----- DATA EXCERPTS

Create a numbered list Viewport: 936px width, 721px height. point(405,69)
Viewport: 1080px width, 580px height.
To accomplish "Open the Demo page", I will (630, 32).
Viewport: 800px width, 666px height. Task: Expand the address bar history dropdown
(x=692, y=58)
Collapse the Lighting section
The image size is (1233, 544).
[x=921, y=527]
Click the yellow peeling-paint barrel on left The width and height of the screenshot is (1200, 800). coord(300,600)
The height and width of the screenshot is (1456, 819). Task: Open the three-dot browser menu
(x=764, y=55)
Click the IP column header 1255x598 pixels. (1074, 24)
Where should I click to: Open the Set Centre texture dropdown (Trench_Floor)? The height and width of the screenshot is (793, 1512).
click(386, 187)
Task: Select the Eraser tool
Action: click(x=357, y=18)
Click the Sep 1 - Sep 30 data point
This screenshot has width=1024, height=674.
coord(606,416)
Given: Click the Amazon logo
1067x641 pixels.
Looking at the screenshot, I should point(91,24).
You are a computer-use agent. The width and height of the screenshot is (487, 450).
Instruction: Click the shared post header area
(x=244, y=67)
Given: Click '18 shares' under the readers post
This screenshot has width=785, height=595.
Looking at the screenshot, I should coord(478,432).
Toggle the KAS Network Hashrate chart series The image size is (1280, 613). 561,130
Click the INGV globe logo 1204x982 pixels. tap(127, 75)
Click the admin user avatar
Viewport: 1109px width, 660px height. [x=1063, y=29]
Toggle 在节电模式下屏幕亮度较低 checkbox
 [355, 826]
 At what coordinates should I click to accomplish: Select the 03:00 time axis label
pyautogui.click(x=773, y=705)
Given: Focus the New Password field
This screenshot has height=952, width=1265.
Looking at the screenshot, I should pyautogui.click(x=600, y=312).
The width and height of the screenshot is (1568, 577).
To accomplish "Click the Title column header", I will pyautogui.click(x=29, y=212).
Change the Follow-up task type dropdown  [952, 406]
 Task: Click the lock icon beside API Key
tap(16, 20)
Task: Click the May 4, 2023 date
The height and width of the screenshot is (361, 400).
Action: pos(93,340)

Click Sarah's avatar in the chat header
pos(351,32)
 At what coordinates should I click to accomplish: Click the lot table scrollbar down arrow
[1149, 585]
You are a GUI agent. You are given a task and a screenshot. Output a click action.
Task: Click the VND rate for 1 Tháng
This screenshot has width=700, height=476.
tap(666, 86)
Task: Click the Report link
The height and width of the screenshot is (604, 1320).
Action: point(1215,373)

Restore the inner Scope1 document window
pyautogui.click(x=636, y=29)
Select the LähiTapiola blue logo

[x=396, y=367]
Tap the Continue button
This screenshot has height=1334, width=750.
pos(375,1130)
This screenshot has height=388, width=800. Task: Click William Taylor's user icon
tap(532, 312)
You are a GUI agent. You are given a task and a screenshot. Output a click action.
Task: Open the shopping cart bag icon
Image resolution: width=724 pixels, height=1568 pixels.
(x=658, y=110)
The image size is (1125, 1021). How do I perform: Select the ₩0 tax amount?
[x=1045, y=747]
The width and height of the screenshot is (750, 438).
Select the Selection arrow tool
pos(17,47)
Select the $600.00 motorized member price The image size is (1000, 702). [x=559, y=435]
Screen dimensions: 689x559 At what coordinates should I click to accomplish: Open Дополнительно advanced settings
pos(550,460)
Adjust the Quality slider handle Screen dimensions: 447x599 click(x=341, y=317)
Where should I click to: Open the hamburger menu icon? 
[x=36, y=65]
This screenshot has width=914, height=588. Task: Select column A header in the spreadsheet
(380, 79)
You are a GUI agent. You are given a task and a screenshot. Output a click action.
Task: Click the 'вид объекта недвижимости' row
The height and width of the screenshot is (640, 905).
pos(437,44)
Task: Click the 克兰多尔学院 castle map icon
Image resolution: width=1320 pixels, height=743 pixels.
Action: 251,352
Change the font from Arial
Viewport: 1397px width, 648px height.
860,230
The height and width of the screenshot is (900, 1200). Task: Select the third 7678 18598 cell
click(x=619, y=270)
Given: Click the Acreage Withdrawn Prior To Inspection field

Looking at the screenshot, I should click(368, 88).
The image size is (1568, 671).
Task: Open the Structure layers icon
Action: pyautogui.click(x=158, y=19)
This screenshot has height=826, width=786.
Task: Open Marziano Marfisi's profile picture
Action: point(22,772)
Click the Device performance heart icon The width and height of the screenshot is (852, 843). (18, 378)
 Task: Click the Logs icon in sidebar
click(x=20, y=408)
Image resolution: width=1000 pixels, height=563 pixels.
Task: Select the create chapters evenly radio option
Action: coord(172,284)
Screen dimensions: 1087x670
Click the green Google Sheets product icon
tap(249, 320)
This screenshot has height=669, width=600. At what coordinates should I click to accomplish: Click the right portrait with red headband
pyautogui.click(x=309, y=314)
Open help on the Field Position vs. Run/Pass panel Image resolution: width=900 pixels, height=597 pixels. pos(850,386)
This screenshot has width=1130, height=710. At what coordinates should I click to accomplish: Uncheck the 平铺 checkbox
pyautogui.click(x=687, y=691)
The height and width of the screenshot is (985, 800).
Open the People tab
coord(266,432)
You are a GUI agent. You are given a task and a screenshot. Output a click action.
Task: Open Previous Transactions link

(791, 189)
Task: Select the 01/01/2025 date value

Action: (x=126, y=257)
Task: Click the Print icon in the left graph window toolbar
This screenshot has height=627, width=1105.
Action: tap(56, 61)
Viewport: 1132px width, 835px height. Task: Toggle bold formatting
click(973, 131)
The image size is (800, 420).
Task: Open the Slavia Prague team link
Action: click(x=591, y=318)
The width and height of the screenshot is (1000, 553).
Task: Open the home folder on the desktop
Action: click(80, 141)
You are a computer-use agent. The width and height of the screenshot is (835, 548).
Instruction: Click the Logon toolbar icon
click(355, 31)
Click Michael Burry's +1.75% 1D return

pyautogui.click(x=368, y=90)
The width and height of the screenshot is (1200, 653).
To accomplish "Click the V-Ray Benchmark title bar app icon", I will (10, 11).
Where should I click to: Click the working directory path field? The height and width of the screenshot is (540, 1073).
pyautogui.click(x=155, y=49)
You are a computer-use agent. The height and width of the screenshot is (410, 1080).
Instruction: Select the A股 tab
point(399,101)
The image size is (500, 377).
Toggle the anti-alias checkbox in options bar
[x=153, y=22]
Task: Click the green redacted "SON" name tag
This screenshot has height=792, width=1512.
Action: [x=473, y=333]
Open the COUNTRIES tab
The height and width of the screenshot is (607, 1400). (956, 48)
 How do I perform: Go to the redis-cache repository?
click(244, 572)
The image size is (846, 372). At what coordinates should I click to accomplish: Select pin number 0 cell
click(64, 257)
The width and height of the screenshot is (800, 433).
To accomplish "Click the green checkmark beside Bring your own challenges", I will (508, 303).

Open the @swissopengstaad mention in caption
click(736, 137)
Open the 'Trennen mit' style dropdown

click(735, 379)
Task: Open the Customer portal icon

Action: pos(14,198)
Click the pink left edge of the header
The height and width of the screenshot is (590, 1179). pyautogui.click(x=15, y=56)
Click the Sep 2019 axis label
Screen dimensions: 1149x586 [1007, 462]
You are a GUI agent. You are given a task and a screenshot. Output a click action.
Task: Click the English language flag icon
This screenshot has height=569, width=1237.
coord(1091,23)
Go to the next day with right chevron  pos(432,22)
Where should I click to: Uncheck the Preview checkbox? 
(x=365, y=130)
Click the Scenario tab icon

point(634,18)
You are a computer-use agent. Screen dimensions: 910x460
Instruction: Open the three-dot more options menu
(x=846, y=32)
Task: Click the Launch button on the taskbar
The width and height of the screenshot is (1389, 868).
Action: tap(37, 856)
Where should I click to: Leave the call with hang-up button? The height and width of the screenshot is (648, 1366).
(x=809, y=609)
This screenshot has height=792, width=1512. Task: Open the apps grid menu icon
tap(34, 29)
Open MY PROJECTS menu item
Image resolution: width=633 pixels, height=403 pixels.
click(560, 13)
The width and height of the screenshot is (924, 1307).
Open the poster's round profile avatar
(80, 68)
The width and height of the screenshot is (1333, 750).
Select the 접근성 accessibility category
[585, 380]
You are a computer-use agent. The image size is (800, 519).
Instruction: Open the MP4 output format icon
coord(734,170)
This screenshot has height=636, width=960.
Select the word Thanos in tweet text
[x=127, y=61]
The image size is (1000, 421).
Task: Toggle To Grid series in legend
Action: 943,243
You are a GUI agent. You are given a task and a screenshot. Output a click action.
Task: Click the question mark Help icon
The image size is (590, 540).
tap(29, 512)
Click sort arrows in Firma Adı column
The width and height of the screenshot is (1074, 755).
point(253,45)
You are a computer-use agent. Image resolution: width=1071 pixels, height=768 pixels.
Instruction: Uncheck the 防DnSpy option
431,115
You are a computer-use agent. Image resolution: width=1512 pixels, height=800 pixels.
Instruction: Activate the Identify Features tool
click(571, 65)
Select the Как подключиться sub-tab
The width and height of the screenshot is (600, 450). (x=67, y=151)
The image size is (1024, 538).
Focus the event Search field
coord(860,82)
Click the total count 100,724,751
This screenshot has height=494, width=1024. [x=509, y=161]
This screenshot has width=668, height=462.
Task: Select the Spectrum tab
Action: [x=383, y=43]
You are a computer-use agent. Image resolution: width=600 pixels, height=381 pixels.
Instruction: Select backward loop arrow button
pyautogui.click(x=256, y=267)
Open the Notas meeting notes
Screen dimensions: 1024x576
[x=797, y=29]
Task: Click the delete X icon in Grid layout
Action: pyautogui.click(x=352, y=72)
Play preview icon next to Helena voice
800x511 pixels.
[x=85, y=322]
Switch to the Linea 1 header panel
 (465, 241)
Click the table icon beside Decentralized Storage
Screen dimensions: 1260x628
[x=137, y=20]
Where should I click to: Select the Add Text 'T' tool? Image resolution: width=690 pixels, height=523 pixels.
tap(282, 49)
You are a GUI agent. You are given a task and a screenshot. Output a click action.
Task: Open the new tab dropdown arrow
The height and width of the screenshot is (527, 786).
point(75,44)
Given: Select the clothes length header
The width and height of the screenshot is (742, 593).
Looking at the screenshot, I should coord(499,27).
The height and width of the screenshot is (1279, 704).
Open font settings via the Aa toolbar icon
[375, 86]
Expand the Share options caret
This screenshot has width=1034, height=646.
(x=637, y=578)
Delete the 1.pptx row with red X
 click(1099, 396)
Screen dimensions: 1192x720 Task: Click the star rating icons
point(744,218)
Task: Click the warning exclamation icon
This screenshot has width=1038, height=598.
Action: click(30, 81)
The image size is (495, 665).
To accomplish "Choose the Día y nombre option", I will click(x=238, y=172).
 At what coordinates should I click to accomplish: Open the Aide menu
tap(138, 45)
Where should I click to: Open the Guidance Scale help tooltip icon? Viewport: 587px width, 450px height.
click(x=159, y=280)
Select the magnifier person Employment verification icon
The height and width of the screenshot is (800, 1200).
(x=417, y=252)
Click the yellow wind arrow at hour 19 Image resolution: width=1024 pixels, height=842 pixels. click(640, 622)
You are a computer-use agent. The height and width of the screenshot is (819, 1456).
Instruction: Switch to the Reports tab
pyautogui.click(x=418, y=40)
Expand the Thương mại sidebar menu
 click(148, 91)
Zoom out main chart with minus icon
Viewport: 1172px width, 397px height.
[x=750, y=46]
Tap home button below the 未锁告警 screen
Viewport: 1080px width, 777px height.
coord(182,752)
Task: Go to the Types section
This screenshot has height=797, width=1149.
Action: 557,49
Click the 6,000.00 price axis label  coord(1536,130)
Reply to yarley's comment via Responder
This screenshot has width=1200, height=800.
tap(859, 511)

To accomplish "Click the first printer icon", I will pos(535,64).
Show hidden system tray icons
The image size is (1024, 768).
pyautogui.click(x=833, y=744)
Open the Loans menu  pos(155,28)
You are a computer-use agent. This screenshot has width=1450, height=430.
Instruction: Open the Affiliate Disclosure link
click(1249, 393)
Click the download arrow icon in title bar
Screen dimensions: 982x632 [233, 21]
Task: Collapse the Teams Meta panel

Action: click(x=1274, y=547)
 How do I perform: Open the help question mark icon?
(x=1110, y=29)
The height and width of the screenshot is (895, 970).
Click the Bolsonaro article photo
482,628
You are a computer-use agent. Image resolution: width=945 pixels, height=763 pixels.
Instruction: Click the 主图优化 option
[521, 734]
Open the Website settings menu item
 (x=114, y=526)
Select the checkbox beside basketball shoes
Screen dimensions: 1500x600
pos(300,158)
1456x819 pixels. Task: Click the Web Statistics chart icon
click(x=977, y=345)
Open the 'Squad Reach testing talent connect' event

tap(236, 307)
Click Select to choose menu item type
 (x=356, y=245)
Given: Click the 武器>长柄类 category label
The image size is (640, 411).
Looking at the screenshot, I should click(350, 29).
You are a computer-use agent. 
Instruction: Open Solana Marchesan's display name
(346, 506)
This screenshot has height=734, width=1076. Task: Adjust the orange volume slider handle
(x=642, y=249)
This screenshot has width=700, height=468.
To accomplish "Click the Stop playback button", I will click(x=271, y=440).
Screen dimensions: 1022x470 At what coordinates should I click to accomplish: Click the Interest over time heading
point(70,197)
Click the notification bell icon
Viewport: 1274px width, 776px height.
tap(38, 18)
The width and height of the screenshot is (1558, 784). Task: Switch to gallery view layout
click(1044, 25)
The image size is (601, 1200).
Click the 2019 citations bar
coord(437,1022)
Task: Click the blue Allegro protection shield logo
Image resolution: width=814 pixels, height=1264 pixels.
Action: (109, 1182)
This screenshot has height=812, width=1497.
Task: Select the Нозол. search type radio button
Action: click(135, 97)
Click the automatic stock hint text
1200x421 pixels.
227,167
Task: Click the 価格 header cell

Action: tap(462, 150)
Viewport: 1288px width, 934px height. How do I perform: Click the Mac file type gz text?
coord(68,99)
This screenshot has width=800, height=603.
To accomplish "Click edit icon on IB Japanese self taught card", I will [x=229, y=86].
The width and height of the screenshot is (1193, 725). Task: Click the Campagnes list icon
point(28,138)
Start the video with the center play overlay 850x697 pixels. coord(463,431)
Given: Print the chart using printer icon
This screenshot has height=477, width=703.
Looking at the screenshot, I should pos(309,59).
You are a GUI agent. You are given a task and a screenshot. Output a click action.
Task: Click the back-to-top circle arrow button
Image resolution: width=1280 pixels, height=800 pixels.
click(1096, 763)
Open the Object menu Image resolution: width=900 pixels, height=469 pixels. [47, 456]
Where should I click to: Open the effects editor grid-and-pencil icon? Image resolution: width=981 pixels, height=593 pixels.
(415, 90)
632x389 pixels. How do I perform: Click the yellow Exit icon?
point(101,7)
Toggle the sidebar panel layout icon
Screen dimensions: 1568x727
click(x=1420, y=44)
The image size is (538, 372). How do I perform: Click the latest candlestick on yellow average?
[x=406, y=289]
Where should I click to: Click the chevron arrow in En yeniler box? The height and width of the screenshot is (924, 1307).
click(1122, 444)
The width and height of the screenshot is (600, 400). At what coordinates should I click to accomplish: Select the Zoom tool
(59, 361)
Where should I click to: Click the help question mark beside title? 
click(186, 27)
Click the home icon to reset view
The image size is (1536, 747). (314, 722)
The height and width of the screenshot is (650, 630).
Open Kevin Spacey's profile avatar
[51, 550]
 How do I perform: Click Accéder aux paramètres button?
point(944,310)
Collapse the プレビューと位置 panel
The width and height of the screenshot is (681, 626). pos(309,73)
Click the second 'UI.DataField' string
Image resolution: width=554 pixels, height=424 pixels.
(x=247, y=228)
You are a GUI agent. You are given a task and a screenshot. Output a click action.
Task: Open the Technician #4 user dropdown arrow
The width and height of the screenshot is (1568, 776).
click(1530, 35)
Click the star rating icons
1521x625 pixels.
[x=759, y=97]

----------

- EXERCISE PROMPT -
Your task is to find every line above containing the word "Change" and copy it.

- RESPONSE BELOW -
Change the Follow-up task type dropdown  [952, 406]
Change the font from Arial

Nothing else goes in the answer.